-- WORK INSTRUCTION --
Extract the lines of the listing below exactly, starting with the line that contains "is (2036, 848)." and going on through the line that contains "back-button is located", including both.

-- SOURCE INFORMATION --
■ ■ ■ ■
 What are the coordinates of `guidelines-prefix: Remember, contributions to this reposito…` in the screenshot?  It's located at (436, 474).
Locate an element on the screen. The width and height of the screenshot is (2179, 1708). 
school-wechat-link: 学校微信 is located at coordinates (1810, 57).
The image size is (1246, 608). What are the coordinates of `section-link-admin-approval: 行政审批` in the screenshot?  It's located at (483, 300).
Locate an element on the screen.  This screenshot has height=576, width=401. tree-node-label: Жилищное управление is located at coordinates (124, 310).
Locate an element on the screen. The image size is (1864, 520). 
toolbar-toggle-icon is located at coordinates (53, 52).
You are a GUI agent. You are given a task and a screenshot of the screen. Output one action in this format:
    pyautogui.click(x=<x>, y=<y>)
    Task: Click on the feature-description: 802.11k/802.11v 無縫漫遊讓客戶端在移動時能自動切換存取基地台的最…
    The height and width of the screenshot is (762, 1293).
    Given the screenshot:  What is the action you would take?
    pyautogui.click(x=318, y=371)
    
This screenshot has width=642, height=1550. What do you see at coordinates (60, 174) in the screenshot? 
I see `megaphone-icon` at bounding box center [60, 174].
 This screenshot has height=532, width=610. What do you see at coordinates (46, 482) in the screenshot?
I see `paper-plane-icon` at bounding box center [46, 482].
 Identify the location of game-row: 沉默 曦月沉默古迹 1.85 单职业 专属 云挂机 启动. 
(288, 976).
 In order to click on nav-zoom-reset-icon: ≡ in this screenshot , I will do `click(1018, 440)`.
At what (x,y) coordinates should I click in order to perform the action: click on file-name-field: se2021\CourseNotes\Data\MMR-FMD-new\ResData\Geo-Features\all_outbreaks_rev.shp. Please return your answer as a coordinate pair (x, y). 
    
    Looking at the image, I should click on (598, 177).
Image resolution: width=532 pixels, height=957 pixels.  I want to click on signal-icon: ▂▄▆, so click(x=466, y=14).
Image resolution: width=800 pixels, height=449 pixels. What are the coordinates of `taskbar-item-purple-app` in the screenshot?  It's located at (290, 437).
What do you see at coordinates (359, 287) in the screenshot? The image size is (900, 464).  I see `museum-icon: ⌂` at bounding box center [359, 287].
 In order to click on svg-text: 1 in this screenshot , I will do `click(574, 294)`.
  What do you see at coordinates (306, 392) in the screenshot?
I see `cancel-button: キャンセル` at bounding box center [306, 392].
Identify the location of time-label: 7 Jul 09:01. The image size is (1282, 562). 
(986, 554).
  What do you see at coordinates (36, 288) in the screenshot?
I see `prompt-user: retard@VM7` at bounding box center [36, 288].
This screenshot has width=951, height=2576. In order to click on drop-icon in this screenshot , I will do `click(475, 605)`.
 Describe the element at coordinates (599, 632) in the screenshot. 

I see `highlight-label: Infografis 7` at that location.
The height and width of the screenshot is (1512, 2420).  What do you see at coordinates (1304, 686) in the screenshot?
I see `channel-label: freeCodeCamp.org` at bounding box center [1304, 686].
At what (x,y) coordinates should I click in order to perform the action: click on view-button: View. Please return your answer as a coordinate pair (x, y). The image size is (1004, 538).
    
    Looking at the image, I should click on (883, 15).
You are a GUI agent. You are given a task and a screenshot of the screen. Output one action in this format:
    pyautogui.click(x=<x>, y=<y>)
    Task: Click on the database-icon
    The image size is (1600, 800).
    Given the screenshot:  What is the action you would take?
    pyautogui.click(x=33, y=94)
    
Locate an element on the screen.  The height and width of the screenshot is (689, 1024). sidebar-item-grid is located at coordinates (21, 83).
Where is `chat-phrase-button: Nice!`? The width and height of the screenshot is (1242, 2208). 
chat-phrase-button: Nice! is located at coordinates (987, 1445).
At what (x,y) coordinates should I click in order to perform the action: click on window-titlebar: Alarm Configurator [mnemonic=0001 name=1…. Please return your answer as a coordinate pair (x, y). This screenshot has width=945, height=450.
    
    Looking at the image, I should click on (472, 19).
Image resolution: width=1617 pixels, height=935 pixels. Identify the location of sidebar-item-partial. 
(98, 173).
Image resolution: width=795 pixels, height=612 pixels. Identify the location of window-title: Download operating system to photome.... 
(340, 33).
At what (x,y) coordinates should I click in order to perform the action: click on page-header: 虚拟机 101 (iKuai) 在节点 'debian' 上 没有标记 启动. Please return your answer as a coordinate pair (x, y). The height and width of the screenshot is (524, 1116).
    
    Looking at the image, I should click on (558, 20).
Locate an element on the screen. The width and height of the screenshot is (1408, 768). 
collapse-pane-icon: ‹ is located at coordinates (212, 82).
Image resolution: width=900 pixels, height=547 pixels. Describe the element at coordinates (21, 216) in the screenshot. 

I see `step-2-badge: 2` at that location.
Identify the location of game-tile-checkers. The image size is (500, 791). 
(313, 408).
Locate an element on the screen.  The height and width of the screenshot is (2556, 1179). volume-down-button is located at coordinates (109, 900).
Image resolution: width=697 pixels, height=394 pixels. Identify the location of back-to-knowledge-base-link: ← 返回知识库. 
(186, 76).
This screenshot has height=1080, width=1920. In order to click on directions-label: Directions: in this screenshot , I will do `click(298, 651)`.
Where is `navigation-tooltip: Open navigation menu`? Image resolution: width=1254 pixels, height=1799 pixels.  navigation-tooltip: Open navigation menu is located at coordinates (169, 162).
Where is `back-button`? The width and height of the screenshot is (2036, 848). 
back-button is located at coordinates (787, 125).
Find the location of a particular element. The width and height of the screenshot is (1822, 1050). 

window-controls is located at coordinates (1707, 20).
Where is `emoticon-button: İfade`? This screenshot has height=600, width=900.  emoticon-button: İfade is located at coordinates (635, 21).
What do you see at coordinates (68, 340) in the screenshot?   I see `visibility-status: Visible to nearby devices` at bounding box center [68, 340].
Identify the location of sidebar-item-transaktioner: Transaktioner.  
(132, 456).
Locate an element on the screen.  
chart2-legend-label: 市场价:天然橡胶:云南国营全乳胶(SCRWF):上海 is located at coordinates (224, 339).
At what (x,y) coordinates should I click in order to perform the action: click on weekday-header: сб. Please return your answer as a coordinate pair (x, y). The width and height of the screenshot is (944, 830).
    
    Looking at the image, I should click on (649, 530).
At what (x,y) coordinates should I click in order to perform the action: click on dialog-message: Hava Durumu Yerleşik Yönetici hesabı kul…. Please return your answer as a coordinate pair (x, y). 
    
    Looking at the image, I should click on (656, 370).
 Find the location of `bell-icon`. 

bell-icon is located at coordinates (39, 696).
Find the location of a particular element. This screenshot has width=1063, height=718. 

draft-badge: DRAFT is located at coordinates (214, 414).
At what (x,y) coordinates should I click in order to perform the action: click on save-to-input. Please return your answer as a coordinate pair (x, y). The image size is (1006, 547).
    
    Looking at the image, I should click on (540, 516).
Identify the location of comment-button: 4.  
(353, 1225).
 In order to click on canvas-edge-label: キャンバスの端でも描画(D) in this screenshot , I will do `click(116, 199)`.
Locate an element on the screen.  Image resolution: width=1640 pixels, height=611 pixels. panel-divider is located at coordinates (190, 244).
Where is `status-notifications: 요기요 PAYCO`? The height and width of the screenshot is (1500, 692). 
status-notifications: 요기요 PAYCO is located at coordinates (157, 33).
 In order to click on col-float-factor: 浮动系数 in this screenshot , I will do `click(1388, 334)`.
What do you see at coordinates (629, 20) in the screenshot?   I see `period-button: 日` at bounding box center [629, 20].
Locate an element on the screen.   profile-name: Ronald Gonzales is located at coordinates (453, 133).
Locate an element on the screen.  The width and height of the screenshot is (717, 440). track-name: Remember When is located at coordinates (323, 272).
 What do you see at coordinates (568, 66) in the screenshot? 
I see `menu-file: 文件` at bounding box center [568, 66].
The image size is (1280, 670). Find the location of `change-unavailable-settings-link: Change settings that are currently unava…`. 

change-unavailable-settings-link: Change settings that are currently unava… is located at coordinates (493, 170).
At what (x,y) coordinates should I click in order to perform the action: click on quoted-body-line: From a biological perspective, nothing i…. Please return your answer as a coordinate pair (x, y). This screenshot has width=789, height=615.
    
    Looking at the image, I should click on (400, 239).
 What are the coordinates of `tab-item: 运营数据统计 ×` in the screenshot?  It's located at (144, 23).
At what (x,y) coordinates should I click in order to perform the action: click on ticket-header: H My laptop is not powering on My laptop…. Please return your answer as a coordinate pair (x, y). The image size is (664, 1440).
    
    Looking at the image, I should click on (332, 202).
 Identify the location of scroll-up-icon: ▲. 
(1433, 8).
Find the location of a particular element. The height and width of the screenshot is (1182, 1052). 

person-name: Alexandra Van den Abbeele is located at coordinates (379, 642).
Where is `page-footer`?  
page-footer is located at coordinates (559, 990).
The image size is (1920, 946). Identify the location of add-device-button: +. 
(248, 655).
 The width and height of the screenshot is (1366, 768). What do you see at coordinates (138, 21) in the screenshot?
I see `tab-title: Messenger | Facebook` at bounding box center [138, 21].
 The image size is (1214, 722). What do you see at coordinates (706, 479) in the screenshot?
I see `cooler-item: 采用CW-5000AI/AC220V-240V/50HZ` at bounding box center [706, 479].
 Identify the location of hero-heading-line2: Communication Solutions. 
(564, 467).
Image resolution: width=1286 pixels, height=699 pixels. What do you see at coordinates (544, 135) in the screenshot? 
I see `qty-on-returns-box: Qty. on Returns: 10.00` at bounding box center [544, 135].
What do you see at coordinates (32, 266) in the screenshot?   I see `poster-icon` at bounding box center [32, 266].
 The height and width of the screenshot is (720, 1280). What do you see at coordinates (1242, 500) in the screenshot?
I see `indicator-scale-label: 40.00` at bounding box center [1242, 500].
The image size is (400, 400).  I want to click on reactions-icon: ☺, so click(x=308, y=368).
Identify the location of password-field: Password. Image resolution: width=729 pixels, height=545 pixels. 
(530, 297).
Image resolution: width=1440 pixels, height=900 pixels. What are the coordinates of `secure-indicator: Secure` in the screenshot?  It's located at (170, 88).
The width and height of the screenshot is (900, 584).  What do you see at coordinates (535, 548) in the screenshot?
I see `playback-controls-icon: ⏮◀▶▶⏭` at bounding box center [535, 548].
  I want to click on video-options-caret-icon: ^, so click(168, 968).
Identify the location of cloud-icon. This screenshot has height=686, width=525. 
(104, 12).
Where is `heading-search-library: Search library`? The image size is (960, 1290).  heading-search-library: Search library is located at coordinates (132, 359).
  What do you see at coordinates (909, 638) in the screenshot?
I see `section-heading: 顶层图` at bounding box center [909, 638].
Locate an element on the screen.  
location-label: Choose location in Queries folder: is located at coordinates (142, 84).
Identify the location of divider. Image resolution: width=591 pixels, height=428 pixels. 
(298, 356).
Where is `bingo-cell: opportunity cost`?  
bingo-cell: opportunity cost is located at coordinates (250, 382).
■ ■ ■ ■
-- ANSWER TO THIS TASK --
Where is `back-button`? The width and height of the screenshot is (2036, 848). 
back-button is located at coordinates (787, 125).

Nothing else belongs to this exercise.